Personally, I don't think that any privileges, doctor-patient, marital, or priest-penitent make much real sense. I don't think such people should be obligated to run to the police, but once the person has become a suspect, I think they ought to tell the police what they know to the extent that it relates to the crime alleged. If a person is accused of theft, his doctor shouldn't be obligated to disclose his/her history of STDs, for example.

Tuesday, June 07, 2005

The oldest religion?

Maybe it's just my Mormon background, but I wouldn't give much for a religion that doesn't claim to be the oldest in the world. Truth is supposed to be eternal, as is God. Christ was chosen for his earthly mission, the Bible says, before the world was. So why does Christianity only claim to go back to the year zero?

It's not a term limit; it's an intervention

Turned on C-Span for background noise. It was a Senate hearing on the new ambassador to Iraq, and it could have been over in 15 minutes. Everybody seemed to like the nominee, but they couldn't just say so. Each Senator seemed to feel it was necessary to use all of his/her time pontificating about everything under the sun. Maybe we should measure their terms by the total minutes they get to speak, and limiting them to two terms. That way effective senators would be in office longer, windbags shorter.

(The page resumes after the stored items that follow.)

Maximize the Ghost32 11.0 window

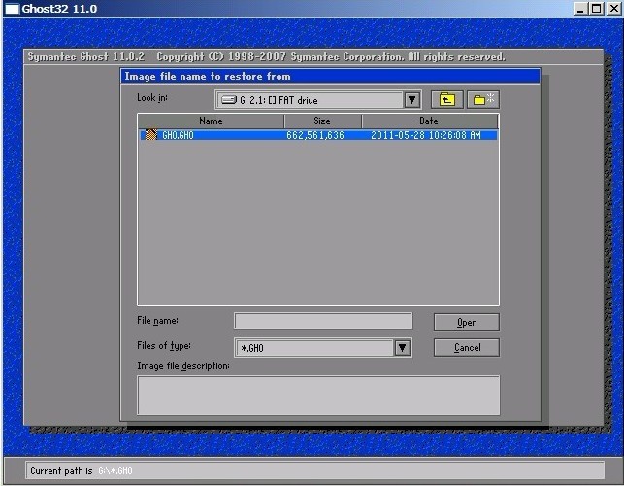(x=596, y=9)
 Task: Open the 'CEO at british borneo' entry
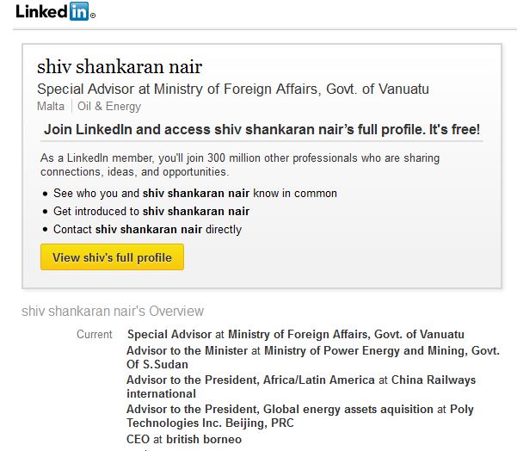click(x=184, y=439)
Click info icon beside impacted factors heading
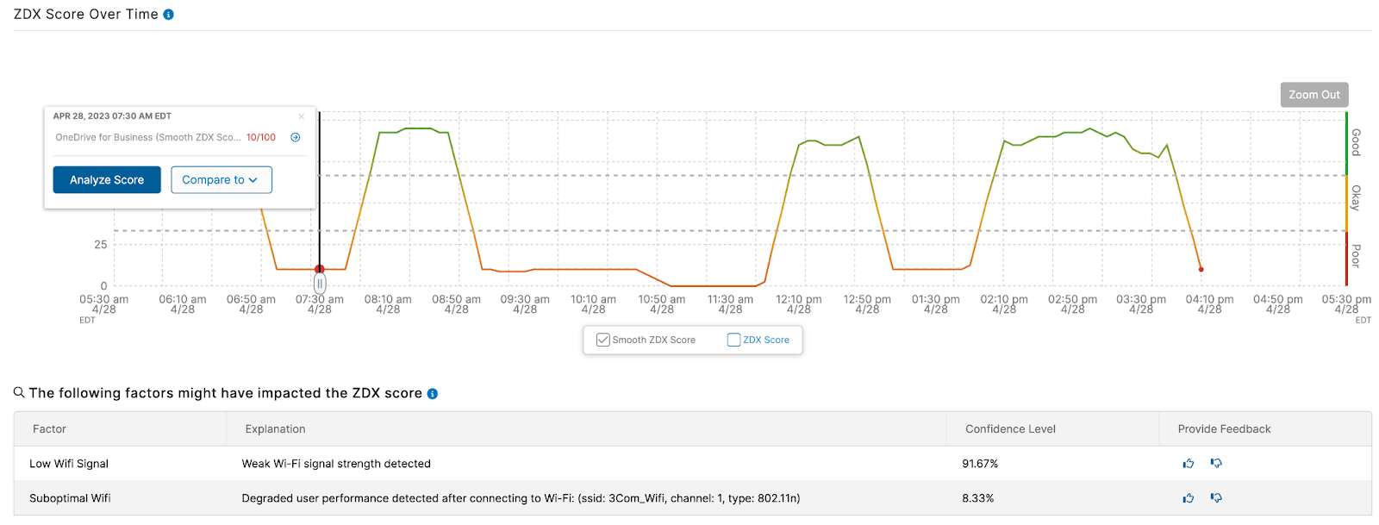Screen dimensions: 1379x525 (433, 394)
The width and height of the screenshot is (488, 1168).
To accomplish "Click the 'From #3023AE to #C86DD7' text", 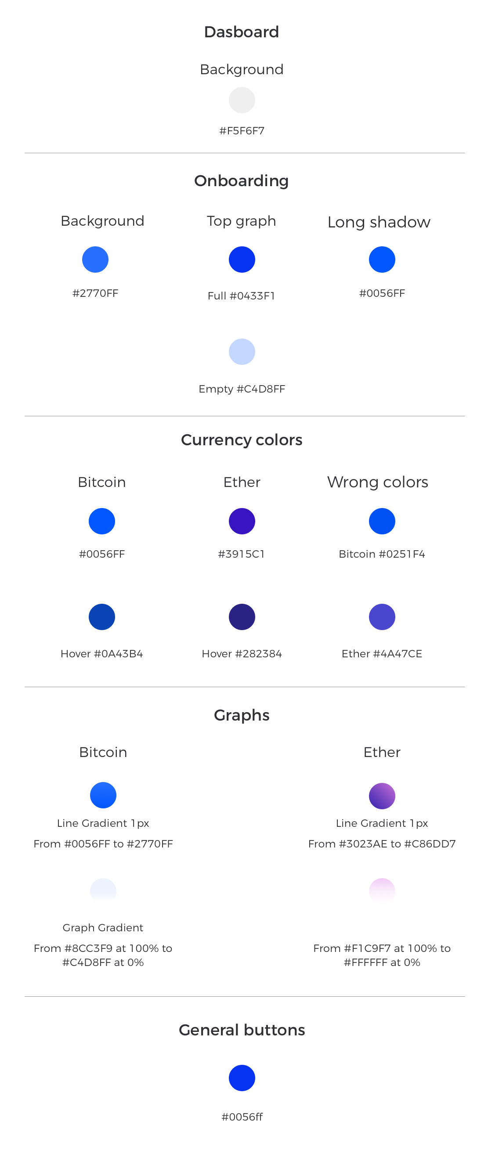I will (382, 844).
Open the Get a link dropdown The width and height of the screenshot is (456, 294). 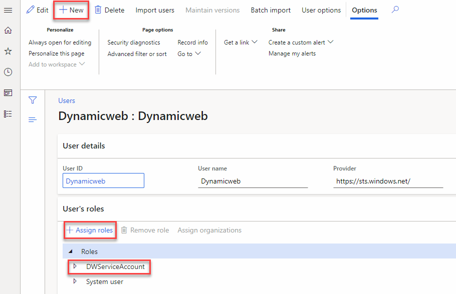[241, 43]
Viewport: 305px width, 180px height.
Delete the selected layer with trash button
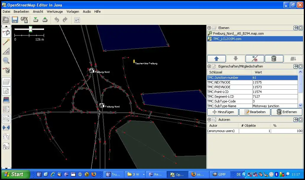click(x=274, y=59)
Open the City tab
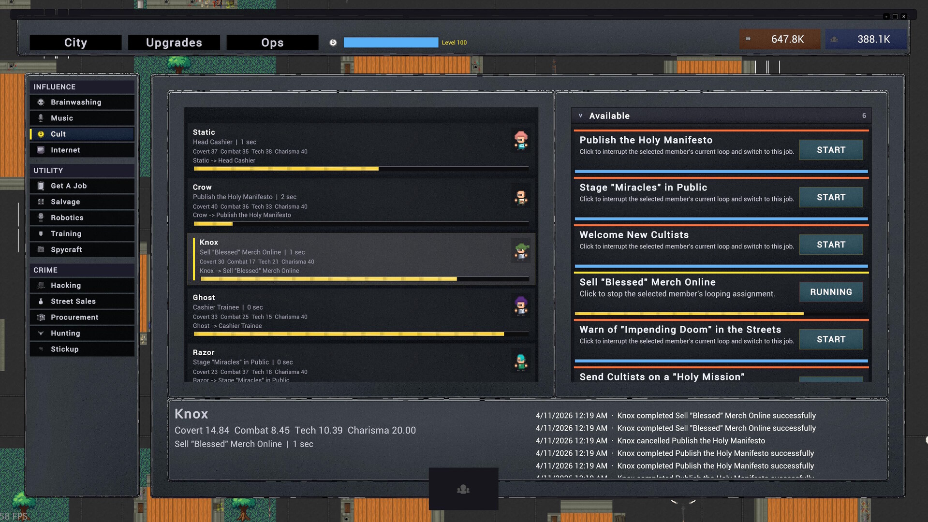928x522 pixels. tap(75, 43)
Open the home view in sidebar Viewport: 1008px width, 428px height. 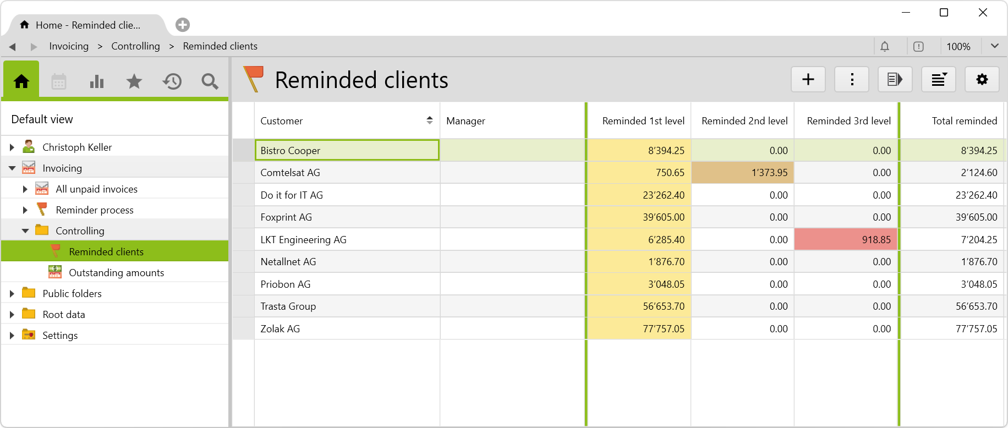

Answer: He didn't look Middle Eastern

Hey, the INS can't catch EVERYBODY! I guess he just looked like a typical American youth (whose parents were brother and sister).

Monday, June 06, 2005

Gonzales v. Raich

Instapundit doesn't like it and the libertarian right is all up in arms. However, I think the States' Rights horse is out of the barn. The Civil War settled that issue. I wouldn't mind marijuana replacing alcohol as a legal recreational drug, provided that it doesn't have more drawbacks than what it replaces, but if it is claimed as a medicine, it ought to be under the jurisdiction of the FDA, not subject to a piecemeal regulation by the states. I'd also like more than just anecdotal evidence that it really has medicinal benefit.